THC, of course, is the psychoactive ingredient of cannabis – the stuff that gets you high. In the last few years, there’s been a chronic problem with seedy operators producing THC-laced versions of candy, snack chips and other mainstream foods, in packaging virtually identical to the real thing.
This has drawn outrage from the Consumer Brands Association and others, including myself. It’s unacceptable for the obvious reason that it poses a risk of children mistaking it for the real thing.
Well, as long as we’re going down that road...
During a roundtable at the annual convention of the National Association of Convenience Stores, a representative of the Circle K chain expressed concern about “hard” versions of long-familiar soft-drink brands. Monster Beverages, PepsiCo and Coca-Cola have all brought out, or have in the works, alcoholic drinks bearing the name of Mtn Dew and other mainstream soft-drink brands.
The Circle K exec worried that someone – a consumer or a c-store employee – who sees the “Mtn Dew” on the label will miss the “hard” part. "If they don't recognize that's an alcoholic brand, the potential of a kid picking it up — it's real," she said. Not to mention the risk of a kid picking it up in the home fridge.

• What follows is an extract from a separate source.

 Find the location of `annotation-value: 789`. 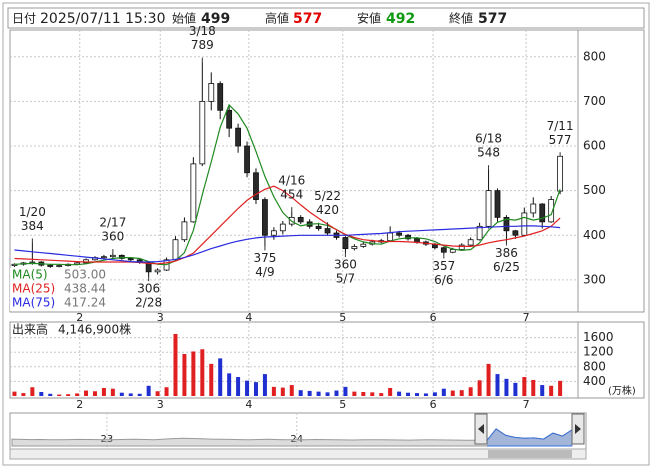

annotation-value: 789 is located at coordinates (202, 45).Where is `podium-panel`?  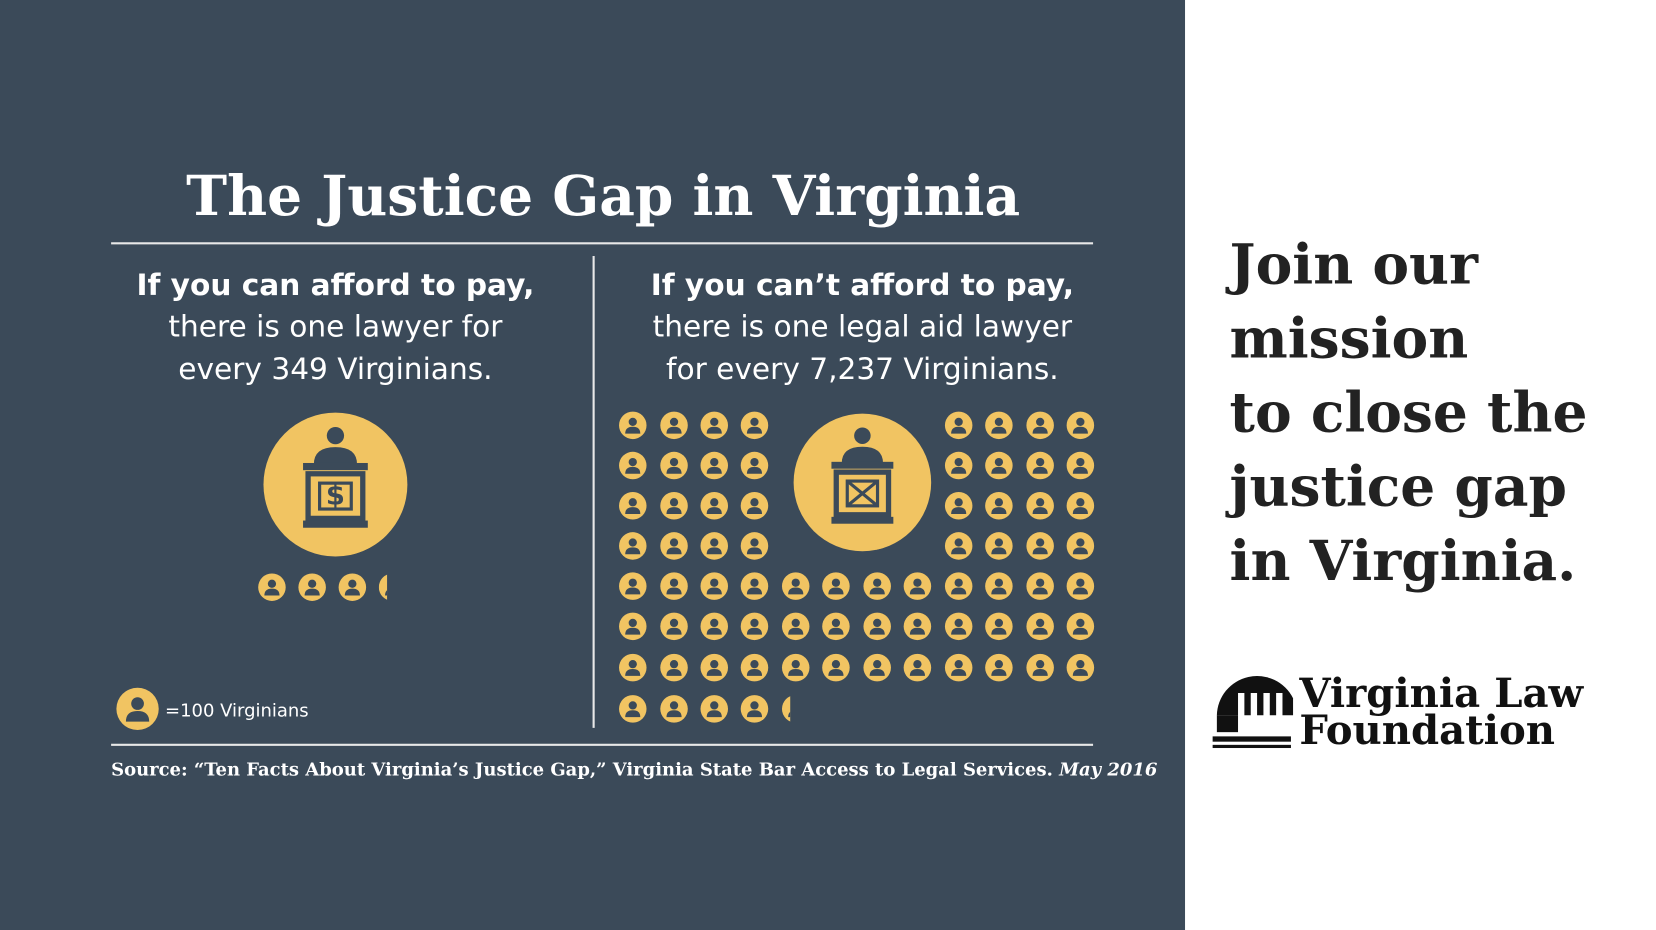 podium-panel is located at coordinates (862, 494). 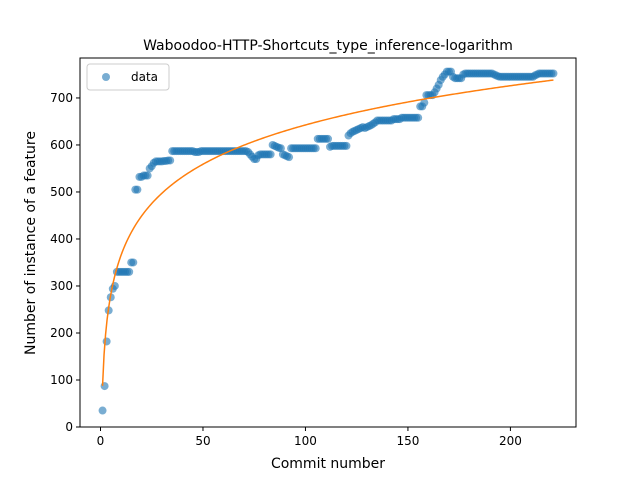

These aren’t exactly analogous situations, of course. The “hard soda” stuff is duly authorized by all the companies involved, while the THC knockoffs are clearly illegal.
And therein lies the rub. The knockoffs are illegal because of the dubious, gray-area, here-it’s-legal-there-it-isn’t status of cannabis in general. Shady operators are free to put out THC knockoffs because there’s no legitimate, profitable way for mainstream (or any other) food companies to do it. Meanwhile, hard soda can be freely sold in c-stores or anywhere else with a liquor license, because alcohol, of course, is legal.
I don’t have much to recommend about the hard-soda situation, other than vigilance by retailers and parents. But the THC situation badly needs straightening out. Let’s decide, once and for all, whether cannabis is legal in this country and how it can be used in food and beverages.
Oh, and the question posed in the first paragraph? Dad found it so irritating because he never really had a good answer.